11.3.3 Receiving Packets While Away from Home
                    
(snip)
                    
   A node receiving a packet addressed to itself (i.e., one of the
   node's addresses is in the IPv6 destination field) follows the next
   header chain of headers and processes them.  When it encounters a
   type 2 routing header during this processing it performs the
   following checks.  If any of these checks fail the node MUST silently
   discard the packet.
                    
   o  The length field in the routing header is exactly 2.
                    
   o  The segments left field in the routing header is 1 on the wire.
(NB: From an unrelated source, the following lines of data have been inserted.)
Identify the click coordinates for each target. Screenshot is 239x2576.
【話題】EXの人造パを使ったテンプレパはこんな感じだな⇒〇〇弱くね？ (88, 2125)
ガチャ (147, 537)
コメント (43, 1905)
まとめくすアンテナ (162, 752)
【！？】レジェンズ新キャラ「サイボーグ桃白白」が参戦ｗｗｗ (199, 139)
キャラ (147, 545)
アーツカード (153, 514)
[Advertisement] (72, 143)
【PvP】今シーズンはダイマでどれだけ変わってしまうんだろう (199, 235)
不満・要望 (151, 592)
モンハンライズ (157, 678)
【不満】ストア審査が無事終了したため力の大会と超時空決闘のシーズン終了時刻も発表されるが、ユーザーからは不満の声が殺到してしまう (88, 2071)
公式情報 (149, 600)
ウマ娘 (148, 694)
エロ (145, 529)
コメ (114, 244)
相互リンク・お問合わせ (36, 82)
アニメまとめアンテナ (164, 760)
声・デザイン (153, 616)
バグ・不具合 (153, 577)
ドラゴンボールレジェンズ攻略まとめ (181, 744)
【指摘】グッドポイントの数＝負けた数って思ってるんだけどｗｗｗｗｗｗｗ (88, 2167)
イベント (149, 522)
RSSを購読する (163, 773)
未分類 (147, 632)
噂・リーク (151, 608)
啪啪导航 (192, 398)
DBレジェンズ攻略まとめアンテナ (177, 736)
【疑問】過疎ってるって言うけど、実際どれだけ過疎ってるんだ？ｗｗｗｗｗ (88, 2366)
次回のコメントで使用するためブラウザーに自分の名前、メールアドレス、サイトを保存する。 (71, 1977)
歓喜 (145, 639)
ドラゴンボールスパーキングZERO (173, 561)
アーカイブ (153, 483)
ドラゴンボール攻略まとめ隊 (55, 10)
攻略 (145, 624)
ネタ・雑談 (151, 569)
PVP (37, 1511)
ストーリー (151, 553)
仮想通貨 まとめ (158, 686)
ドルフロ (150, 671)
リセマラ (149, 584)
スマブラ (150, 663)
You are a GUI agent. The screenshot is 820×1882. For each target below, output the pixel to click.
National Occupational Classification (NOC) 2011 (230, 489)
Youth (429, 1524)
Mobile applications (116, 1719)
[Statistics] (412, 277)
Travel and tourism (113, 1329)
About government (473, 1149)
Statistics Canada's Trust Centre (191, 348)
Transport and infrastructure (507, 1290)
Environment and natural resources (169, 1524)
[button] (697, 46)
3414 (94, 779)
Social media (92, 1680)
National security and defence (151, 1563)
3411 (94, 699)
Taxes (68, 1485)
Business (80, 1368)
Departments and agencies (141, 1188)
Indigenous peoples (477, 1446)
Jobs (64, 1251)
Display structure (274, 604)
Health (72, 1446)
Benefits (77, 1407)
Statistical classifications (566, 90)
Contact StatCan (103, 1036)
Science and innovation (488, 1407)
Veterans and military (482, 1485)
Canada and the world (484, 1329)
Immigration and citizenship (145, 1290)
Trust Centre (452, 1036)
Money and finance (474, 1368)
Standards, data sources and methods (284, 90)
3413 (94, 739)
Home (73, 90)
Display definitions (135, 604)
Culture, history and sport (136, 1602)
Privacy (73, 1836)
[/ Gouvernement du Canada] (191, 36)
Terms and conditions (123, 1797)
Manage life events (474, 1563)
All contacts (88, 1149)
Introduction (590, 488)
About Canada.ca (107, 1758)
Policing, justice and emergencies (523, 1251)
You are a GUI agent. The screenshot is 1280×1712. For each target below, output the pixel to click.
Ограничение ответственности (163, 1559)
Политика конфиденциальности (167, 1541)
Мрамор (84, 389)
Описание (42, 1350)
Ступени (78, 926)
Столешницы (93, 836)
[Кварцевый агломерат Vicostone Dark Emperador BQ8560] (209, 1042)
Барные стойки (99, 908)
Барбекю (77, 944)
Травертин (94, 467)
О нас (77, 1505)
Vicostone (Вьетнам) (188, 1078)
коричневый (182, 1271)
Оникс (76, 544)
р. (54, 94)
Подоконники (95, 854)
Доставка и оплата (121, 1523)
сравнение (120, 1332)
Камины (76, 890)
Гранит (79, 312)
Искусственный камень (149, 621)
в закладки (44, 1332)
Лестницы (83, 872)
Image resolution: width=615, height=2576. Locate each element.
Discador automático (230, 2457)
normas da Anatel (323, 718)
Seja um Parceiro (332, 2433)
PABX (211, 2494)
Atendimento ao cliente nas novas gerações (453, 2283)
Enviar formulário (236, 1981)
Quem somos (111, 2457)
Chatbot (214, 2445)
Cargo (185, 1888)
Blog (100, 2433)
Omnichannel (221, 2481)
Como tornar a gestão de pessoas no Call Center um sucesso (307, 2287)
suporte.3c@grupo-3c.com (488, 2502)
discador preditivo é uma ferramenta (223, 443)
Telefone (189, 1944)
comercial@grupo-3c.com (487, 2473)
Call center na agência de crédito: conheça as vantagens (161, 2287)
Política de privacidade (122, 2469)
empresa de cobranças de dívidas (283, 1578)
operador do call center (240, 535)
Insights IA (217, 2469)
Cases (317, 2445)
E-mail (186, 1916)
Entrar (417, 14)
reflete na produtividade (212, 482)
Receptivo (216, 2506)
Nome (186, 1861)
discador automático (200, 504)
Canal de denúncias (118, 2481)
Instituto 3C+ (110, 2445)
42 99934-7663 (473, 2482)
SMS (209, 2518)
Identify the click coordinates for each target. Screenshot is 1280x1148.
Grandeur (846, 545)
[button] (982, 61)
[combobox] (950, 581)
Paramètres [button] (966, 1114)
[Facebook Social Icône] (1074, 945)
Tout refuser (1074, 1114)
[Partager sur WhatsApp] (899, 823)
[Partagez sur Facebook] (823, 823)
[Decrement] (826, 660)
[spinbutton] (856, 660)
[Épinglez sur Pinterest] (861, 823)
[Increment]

      (But implementations may process the routing header so that the
      value may become 0 after the routing header has been processed,
      but before the rest of the packet is processed.)
                    
   o  The Home Address field in the routing header is one of the node's
      home addresses, if the segments left field was 1.  Thus, in
      particular the address field is required to be a unicast routable
      address.
                    
   Once the above checks have been performed, the node swaps the IPv6
   destination field with the Home Address field in the routing header,
   decrements segments left by one from the value it had on the wire,
   and resubmits the packet to IP for processing the next header.
   Conceptually this follows the same model as in RFC 2460.  However, in
   the case of type 2 routing header this can be simplified since it is
   known that the packet will not be forwarded to a different node.